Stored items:
::::::::
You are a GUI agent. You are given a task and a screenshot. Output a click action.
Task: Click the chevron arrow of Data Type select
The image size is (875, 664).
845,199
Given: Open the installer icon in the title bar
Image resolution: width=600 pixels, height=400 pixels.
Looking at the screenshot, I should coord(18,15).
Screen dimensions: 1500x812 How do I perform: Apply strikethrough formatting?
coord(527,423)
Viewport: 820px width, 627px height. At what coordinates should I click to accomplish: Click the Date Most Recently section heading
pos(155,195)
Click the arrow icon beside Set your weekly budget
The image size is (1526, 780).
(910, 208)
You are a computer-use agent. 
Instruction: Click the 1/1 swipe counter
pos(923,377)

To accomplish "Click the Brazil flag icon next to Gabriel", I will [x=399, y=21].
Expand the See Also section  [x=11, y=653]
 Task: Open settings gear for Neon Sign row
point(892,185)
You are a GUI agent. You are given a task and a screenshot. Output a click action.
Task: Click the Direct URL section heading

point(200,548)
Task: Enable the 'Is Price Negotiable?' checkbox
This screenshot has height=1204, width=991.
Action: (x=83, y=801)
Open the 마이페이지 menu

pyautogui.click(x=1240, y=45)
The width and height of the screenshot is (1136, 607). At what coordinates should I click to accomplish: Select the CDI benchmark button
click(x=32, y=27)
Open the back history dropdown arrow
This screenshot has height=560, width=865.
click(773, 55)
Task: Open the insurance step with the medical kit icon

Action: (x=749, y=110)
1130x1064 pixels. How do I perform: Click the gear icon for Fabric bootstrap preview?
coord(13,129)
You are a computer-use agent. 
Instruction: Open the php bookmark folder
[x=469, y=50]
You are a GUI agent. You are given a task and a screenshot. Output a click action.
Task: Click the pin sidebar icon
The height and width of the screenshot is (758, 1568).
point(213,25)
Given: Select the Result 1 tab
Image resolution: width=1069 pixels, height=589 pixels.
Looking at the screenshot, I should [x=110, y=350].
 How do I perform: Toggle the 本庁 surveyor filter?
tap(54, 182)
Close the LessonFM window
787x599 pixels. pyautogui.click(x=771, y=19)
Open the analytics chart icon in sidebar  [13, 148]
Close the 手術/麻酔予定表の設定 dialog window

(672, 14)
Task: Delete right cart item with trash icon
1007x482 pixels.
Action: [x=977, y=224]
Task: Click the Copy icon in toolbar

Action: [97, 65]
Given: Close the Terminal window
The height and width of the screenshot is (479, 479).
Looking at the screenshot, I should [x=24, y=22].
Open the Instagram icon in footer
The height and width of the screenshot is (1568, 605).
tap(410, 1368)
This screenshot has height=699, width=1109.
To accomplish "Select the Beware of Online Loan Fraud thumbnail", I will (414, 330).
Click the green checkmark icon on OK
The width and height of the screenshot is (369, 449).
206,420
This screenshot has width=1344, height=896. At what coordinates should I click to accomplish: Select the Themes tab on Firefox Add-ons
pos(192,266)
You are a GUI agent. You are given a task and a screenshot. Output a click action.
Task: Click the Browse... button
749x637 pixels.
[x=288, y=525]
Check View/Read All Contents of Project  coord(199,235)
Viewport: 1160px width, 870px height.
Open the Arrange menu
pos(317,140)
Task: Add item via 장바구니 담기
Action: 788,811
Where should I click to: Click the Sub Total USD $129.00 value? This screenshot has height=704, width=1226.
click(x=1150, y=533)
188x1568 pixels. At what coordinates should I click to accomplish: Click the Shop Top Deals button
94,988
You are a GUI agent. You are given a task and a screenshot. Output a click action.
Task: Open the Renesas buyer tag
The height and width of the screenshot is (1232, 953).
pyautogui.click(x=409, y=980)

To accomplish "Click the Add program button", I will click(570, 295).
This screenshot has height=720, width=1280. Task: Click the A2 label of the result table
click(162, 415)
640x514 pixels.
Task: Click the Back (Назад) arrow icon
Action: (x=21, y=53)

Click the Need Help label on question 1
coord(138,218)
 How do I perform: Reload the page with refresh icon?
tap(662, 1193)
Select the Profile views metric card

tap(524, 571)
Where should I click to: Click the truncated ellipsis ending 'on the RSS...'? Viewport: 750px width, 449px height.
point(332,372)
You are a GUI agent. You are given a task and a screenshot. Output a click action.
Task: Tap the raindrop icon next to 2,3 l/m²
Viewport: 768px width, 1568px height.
::::::::
> [Task to carry out]
Reproduce each line of the records in which the string "sidebar" appears.

> [Your response]
Task: Click the pin sidebar icon
Open the analytics chart icon in sidebar  [13, 148]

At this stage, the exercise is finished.